◆ Task goal ◆
Please render the data as a JSON list of strings with one string per line. Begin at the line that contains "You are a GUI", continue through the end of the data, and leave out blank lines and the pictures.

● ● ●

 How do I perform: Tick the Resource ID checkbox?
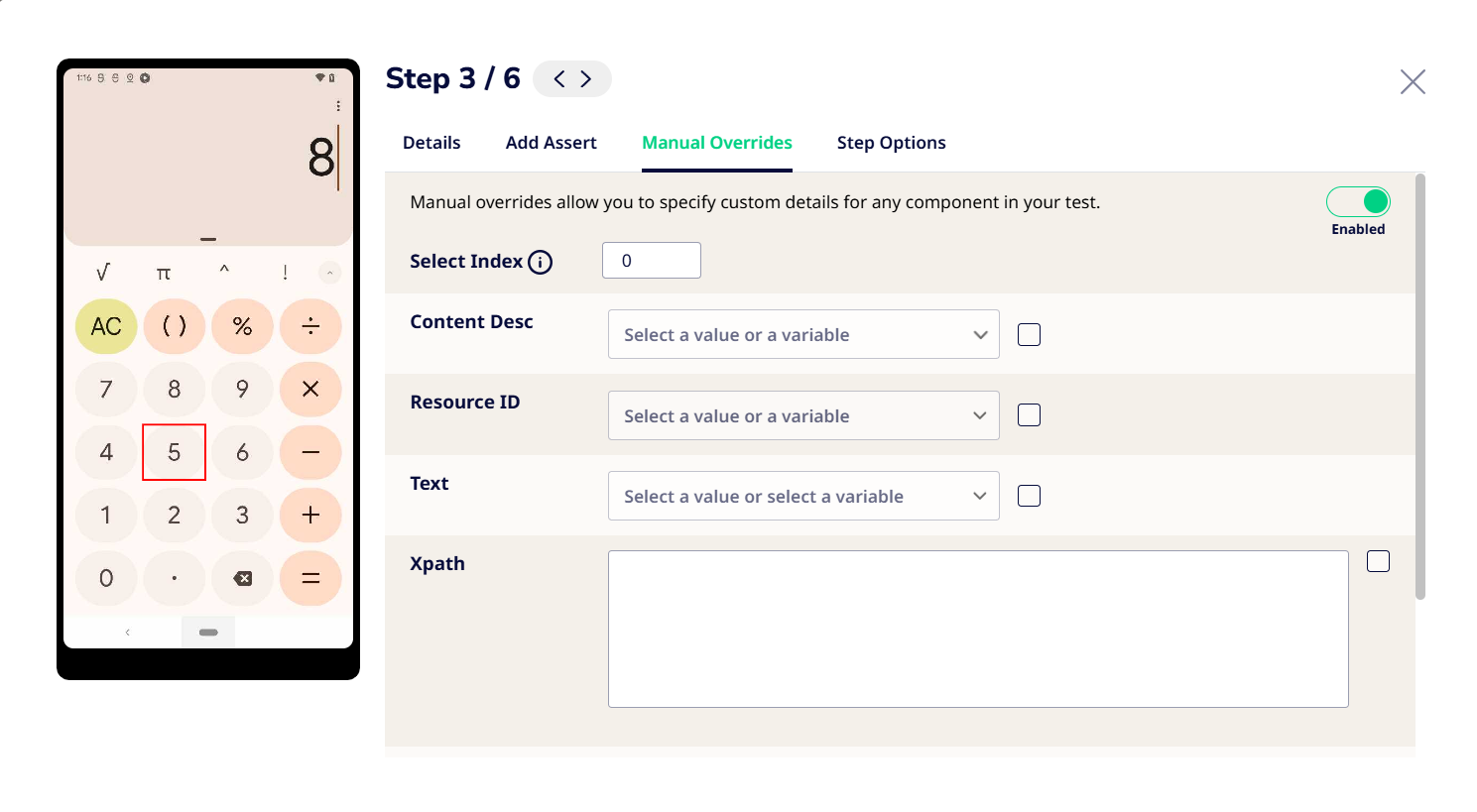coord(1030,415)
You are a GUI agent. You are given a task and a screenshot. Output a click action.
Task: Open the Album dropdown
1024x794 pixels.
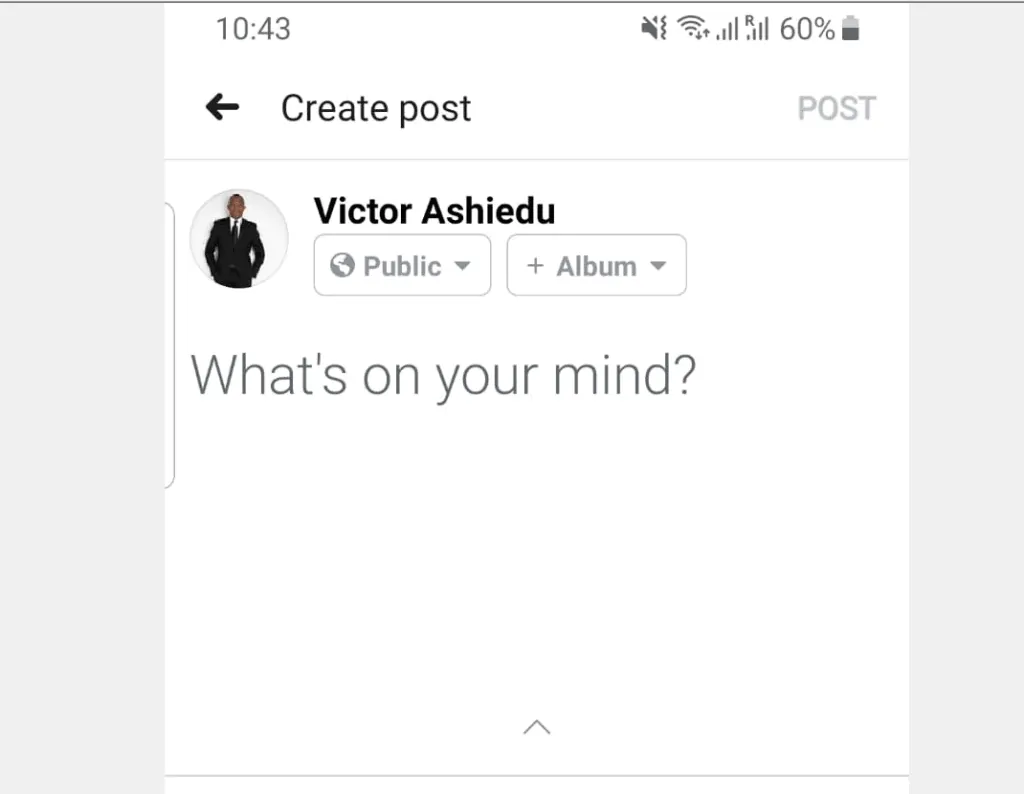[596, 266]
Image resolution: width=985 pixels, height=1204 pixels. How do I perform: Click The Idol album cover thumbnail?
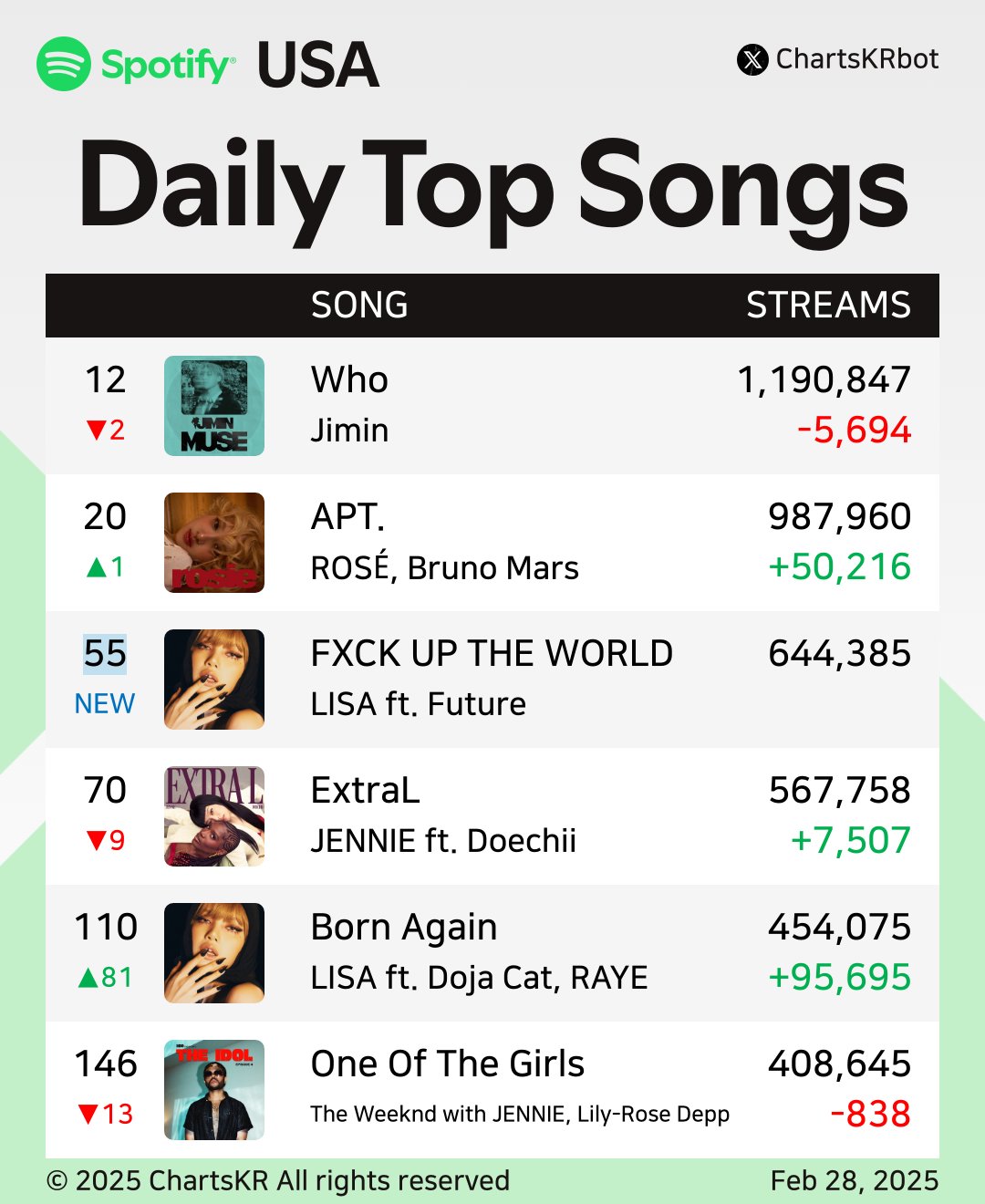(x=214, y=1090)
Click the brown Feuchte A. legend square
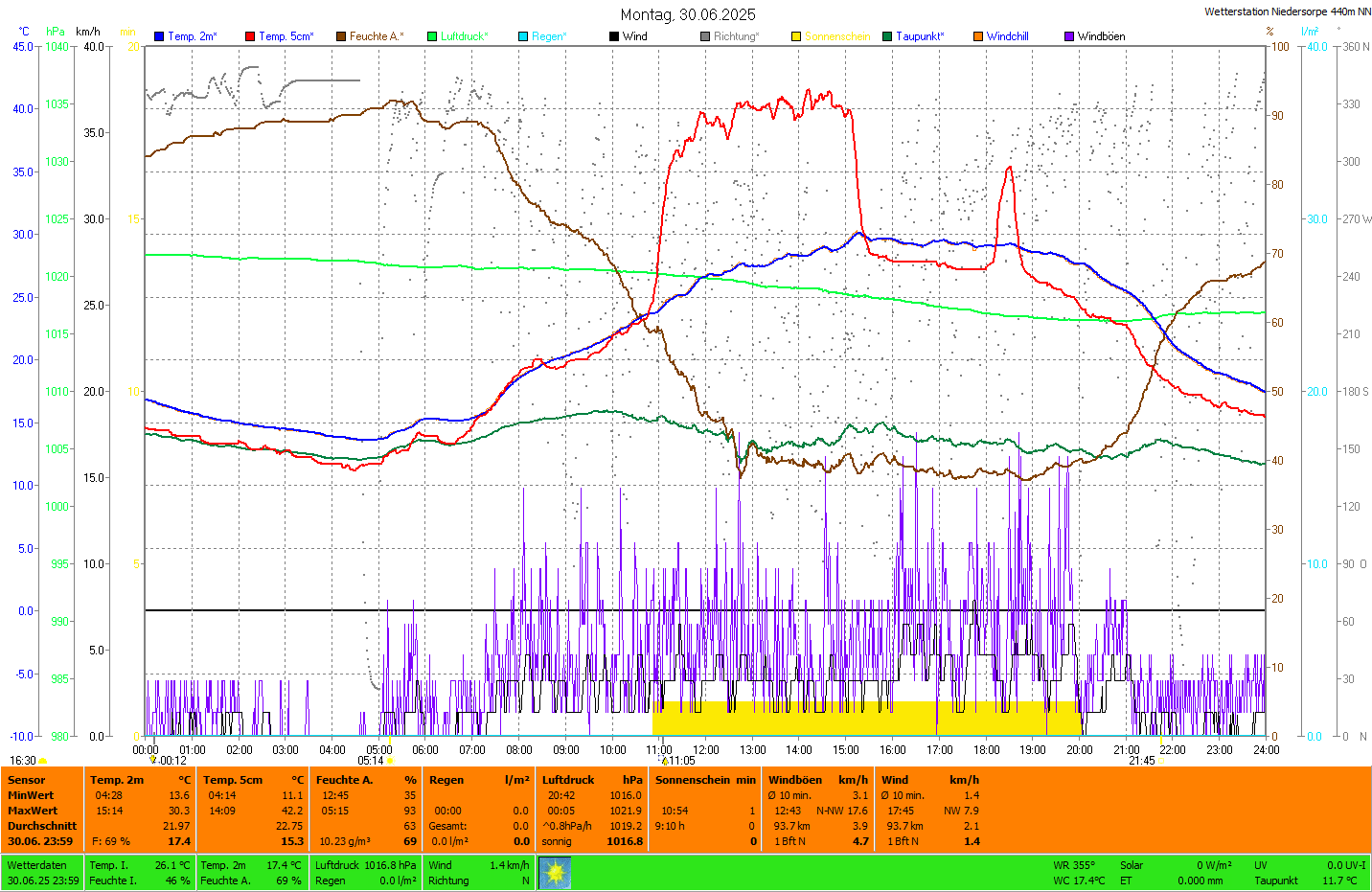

● ● ●

◆ Answer ◆
[
  "You are a GUI agent. You are given a task and a screenshot. Output a click action.",
  "Task: Open the Album dropdown",
  "1024x794 pixels.",
  "[596, 266]",
  "Image resolution: width=985 pixels, height=1204 pixels. How do I perform: Click The Idol album cover thumbnail?",
  "(x=214, y=1090)",
  "Click the brown Feuchte A. legend square"
]